Stocks ended sharply lower Wednesday following a hawkish Fed rate hike that pushes bets on the first bit of monetary easing out until at least 2024.

Updated at 4:15 pm ET

Stocks finished sharply lower Wednesday after the Federal Reserve delivered its third consecutive jumbo-sized rate hike, while signaling that even tighter monetary policy will be needed over the coming months in order to tame the fastest inflation in more than four decades.

The Fed lifted its Fed Funds rate by 75 basis points, matching the biggest move since 1994 as well as two similar moves earlier this year, to a range of 3% to 3.25%. Fed Chair Jerome Powell noted during his press briefing that he and his colleagues expect another 1% to 1.25% in rate hikes between now and the end of the year, although he noted that they're "still debating" the ultimate size of collective near-term rate hikes.

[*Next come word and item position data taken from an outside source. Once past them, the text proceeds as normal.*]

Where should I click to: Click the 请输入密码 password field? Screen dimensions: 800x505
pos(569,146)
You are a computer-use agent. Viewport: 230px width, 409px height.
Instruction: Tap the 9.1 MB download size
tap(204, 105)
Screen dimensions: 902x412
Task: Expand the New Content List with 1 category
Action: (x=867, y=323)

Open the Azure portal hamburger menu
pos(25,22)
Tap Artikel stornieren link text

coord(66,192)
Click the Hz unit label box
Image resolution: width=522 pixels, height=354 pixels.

Markets are now pricing in a 'peak" Fed Funds rate of around 4.6% in the first quarter of next year even as the Fed sees an unemployment rate of only 4.4% in 2023, with the earliest rate cut not anticipated until at least 2024.

"You can only steer the ship towards the storm for so long, but eventually there comes a time when you need to batten down the hatches and with the Fed’s third consecutive 75 basis point rate hike over the past four months, market participants should be looking for cover to weather the upcoming storm," said Charlie Ripley, senior Investment strategist with Allianz Investment Management in Minneapolis. "Chairman Powell reiterated the Fed’s hawkish stance with another aggressive rate hike and set the tone for markets to prepare for a tougher economic situation ahead as the battle against inflation endures."

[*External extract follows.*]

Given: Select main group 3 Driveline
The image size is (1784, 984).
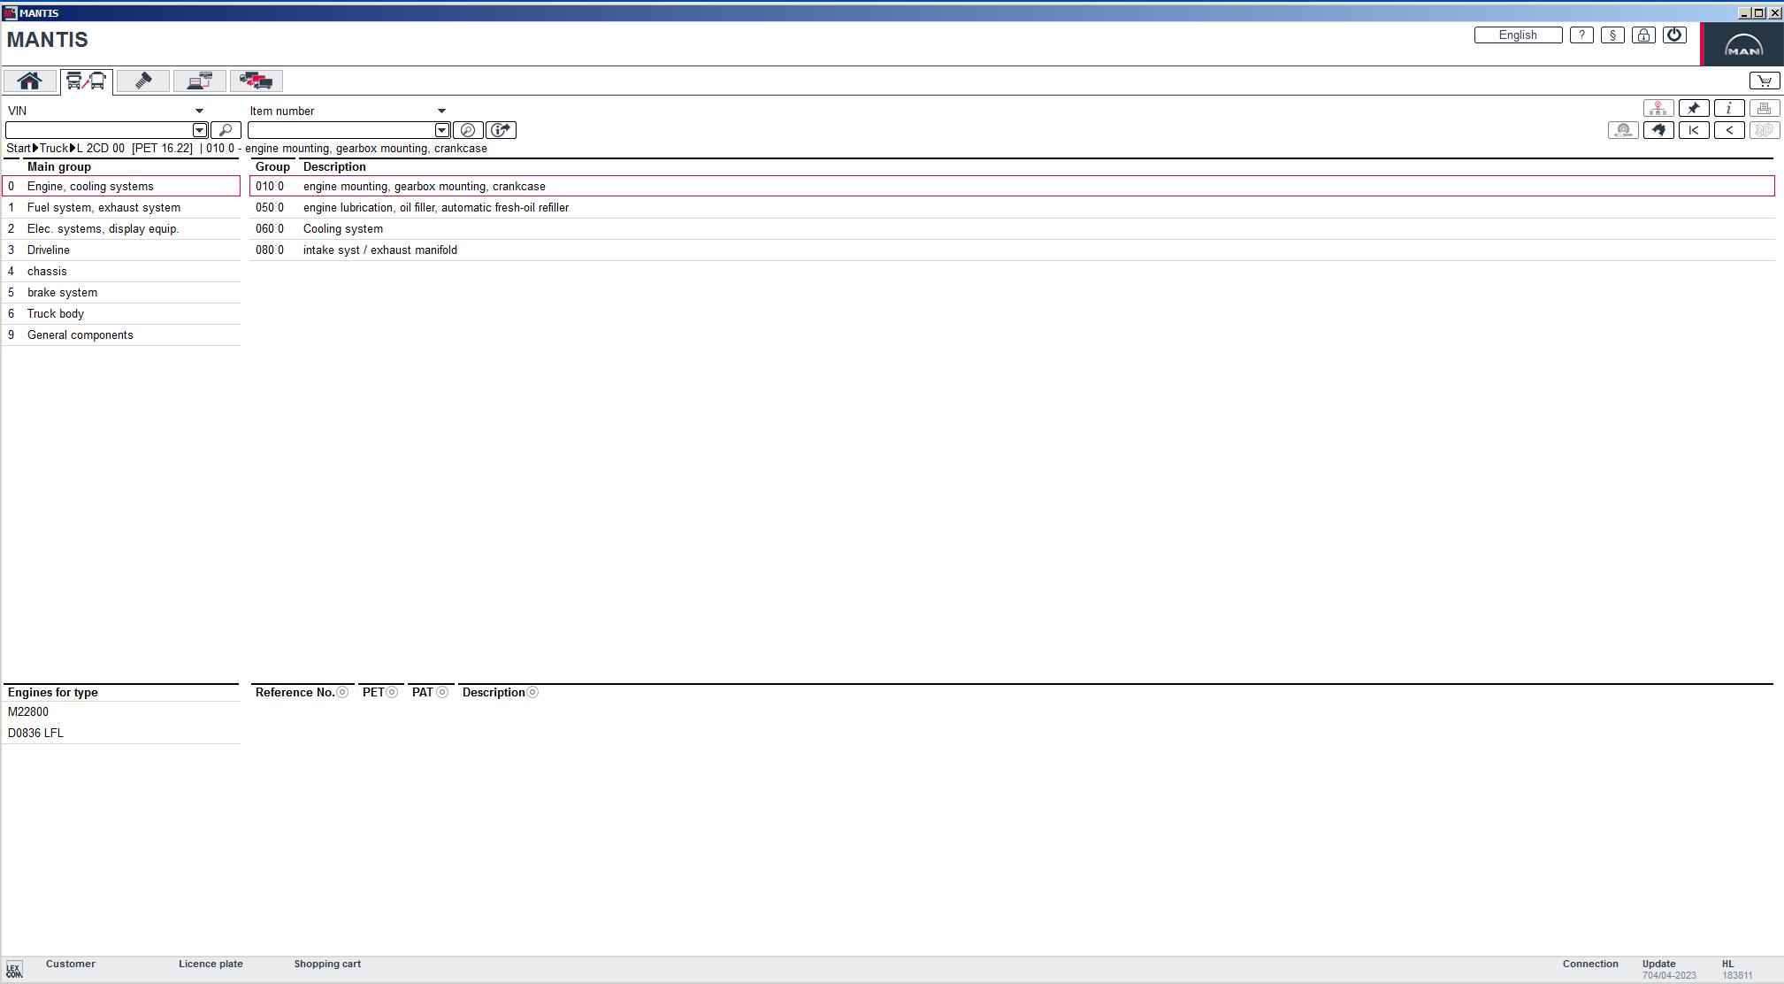Looking at the screenshot, I should [49, 250].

However, with the core measure of the Fed's preferred inflation gauge, the PCE Price Index, showing signs of retreat, and the Fed's rate signaling suggesting a least another 1% to 1.25% in hikes between now and the end of the year, investors may look for comments from Chairman Jerome Powell as to when, rather than if, the Fed will begin considering a pause in monetary tightening.

Powell wasn't prepared to commit to a time frame on easing, only insisting that the Fed wouldn't consider slowing or reversing rate hikes until inflation was moving convincingly towards its 2% target.

The Dow Jones Industrial Average finished down 522 points, or 1.70%, to 30,183, while the S&P 500 lost 1.71% and the tech-heavy Nasdaq fell 1.79%.

Benchmark 10-year Treasury note yields eased to 3.512%.

The U.S. dollar index, meanwhile, rose 1.1% to a near 20-year high against a basket of its global peers to change hands at 111.245 in the immediate wake of the Fed announcement.

Benchmark Treasury bond yields, which move in the opposite direction of prices, moved higher following the Fed rate hike, with 2-year notes trading at a 2007 high of 4.123% before easing to 3.999%. 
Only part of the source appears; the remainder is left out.